Untrusted Server Certificate Follow
PyCharm v2022.2.3 Professional Version
A number of us are getting an "Untrusted Server Certificate" warning for a wildcard CA cert when we first open PyCharm and have an active Project. The warning details are correct, and the certificate has expired, and we have a new one. However, I am not sure what service in PyCharm may be trying to use it and therefore how to update it. The warning does not appear for all Projects just some.
There are also no registered server certificates within PyCharm. There are several of us in the company who use the commercial version of PyCharm and all have received the same warning. This led me to believe it may be our GIT server (BitBucket) but SSL is actually not active in our case.
I have followed the other posts on this forum but unlike the others. This warning is for one of our own certs and the other post suggested turning on some extra debugging. But that did not seem to produce any noticeable results in the log.
I have scoured the IDE settings and can't find anything specific.
My real question is how can I determine what element of PyCharm maybe trying to access this cert?
Alternatively, it is a Plugin but again I am not sure how to determine if that is the case and which one without deactivating all and seeing what happens.
The only thing I found in the log was mention of a Common Proxy that was using https to our BitBucket Server. But I cannot find where this is setup in PyCharm as the GIT remote definitely uses http: in the URL and SSL is not active on the BitBucket server anyway. So, I am not sure if this related or not.

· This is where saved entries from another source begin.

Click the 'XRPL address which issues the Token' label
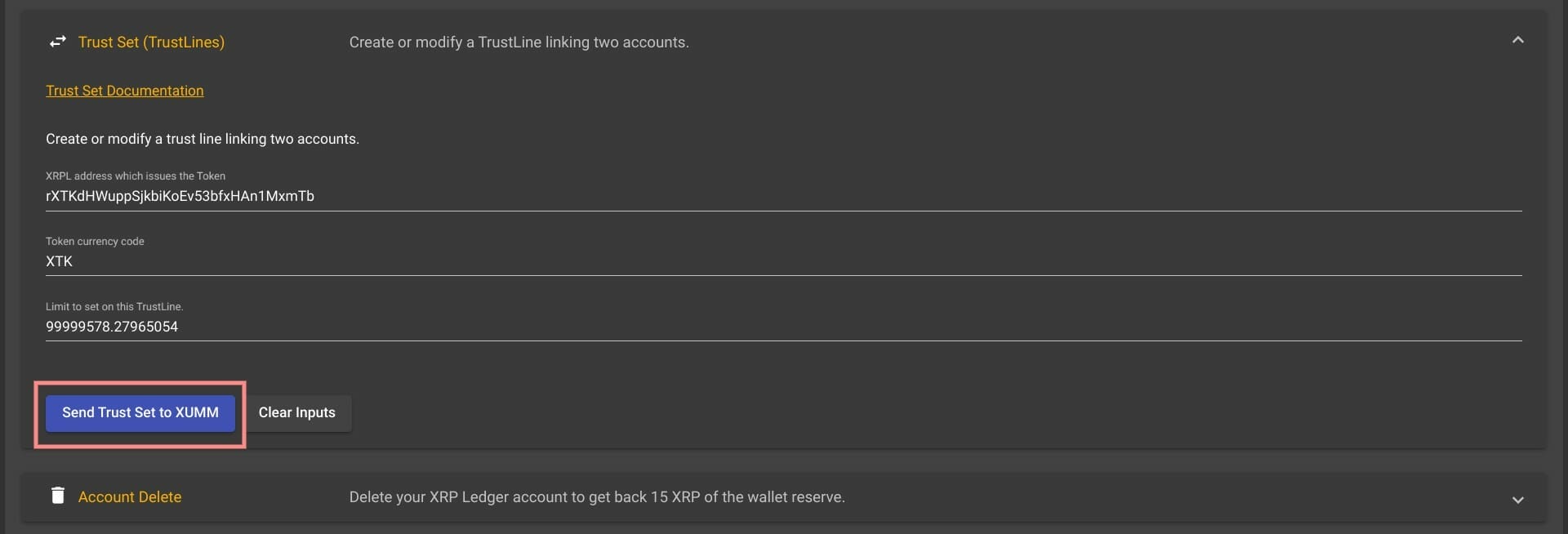 point(136,176)
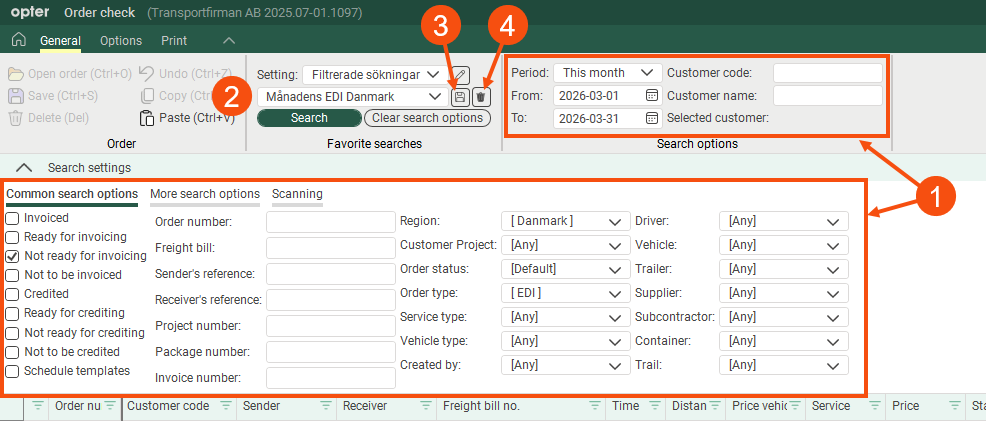Tick the Schedule templates checkbox
The height and width of the screenshot is (429, 986).
12,371
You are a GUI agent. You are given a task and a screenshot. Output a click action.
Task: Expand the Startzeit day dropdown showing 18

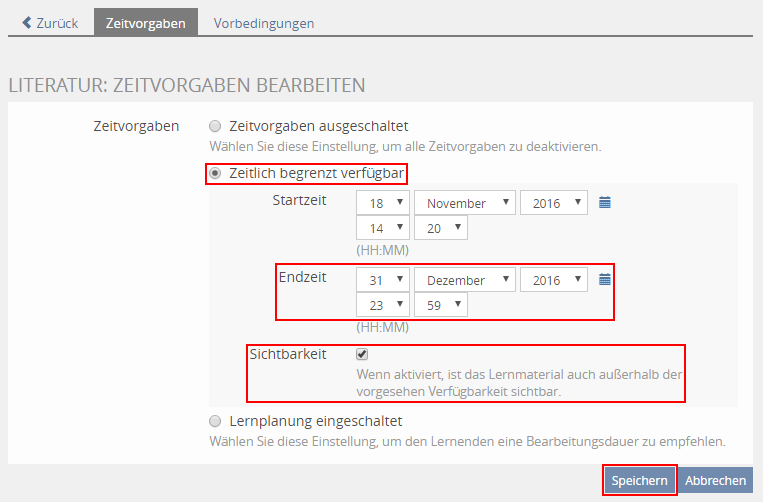pyautogui.click(x=383, y=203)

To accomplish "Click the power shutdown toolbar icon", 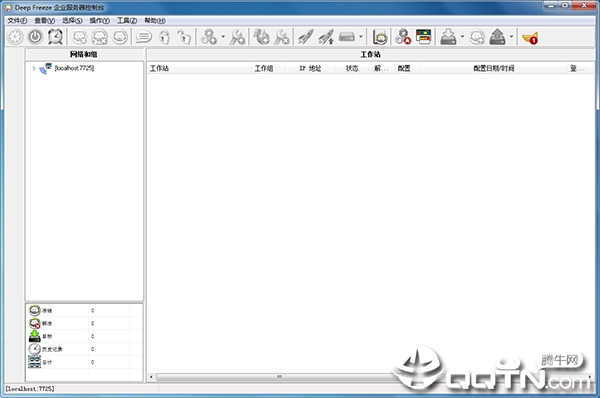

#c.i.u.p.CommonProxy - CommonProxy.select called for https://svrap01.xxxx.local:7990
2022-11-04 10:10:45,395 [ 3696] FINE - #c.i.u.p.CommonProxy - CommonProxy.select returns custom proxy for https://svrap01.xxxx.local:7990, [DIRECT]
(server details changed for security)
Also, I am aware we can Accept/Reject or set the ignore option. But the first two don't seem to 'stick' as the waring reappears and I would rather refresh the certificate anyway.
I have been able to determine that the trigger is the bundled GitHub PlugIn. By disabling this the popup does not appear. We use a local GIT server rather than GitHub. But I would like to understand what certificate store this plugin is using as I am at a loss as to where this certificate is.
thanks in advance and appreciate any insight anyone can offer.
Please sign in to leave a comment.
There are similar request on YouTrack: https://youtrack.jetbrains.com/issue/IDEA-275438/PyCharm-constantly-asks-to-add-a-certificate-which-is-unknown-to-me, https://youtrack.jetbrains.com/issue/IDEA-249404/SSL-certificate-expired-on-my-router-getting-SSL-error-in-Rider-on-starting. Please follow them for updates.
Thanks for this. I found the same thing. Disabling the GitHub Plugin stopped the alerts. But even after following the references posts I am not sure where this certificate is being stored and how to refresh it so I can reenable the plugin should we need it.